The request:
Starting at the line that contains "Task: Click Mozilla Firefox 52 browser link" and running through the end of the material, give each line as a string in a JSON list, leaving out any blank lines.

(Item position entries)
○ ○ ○ ○
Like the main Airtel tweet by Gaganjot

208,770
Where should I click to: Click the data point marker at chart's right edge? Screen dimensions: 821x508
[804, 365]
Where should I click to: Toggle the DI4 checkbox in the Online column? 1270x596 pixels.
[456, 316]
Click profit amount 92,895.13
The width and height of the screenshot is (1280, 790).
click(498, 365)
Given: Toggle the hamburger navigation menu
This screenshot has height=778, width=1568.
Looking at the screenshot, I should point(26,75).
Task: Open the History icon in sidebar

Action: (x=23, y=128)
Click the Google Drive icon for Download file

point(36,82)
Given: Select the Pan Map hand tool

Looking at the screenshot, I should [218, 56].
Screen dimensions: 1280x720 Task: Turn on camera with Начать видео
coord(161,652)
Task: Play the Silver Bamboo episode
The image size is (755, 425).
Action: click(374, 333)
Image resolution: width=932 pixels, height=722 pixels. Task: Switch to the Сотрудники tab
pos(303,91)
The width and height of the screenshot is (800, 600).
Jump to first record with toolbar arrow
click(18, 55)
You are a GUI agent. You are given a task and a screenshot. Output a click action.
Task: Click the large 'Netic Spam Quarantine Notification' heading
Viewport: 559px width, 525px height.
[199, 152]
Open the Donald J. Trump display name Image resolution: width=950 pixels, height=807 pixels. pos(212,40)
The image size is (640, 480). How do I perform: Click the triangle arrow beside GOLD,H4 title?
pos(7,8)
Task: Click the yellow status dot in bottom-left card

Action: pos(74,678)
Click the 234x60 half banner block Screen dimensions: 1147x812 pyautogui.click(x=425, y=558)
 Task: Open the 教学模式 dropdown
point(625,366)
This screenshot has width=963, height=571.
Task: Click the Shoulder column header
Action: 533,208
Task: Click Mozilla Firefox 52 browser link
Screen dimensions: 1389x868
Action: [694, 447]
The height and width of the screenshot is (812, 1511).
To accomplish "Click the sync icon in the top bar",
○ ○ ○ ○
Exercise output:
[
  "Task: Click Mozilla Firefox 52 browser link",
  "Screen dimensions: 1389x868",
  "Action: [694, 447]",
  "The height and width of the screenshot is (812, 1511).",
  "To accomplish \"Click the sync icon in the top bar\","
]